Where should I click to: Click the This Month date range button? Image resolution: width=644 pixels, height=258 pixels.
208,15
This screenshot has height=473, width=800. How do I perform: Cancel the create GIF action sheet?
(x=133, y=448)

◆ ◆ ◆ ◆ ◆

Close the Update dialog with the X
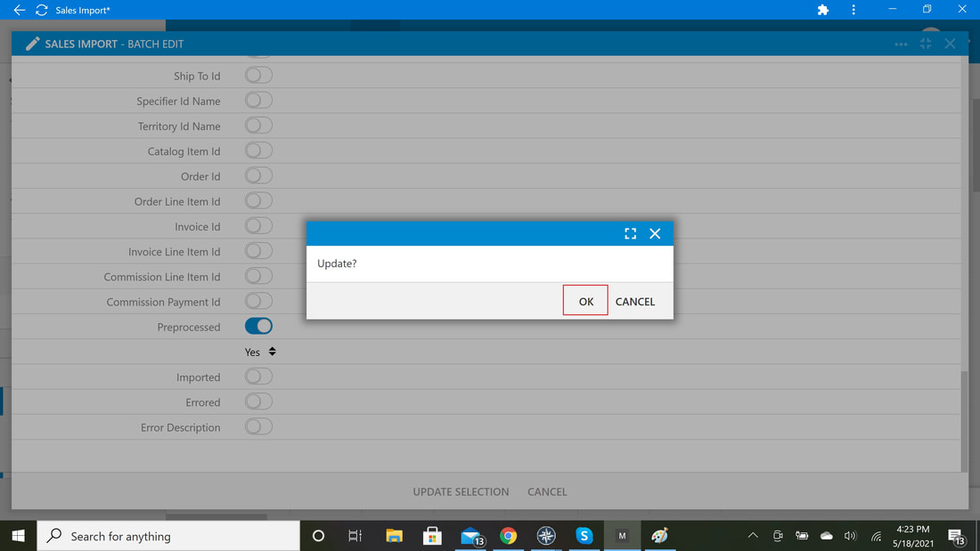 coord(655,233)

◆ ◆ ◆ ◆ ◆

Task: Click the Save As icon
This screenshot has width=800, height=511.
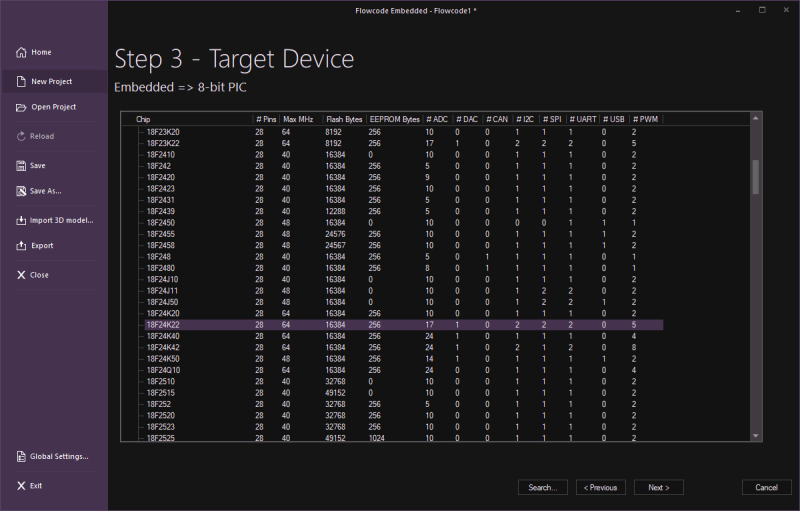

◆ ◆ ◆ ◆ ◆

Problem statement: Exactly the lines above from the one with "Task: Click the Save As icon" to the one with "This screenshot has width=800, height=511.", both included, are to be quoted; leave the rest out.

Answer space:
Task: Click the Save As icon
This screenshot has width=800, height=511.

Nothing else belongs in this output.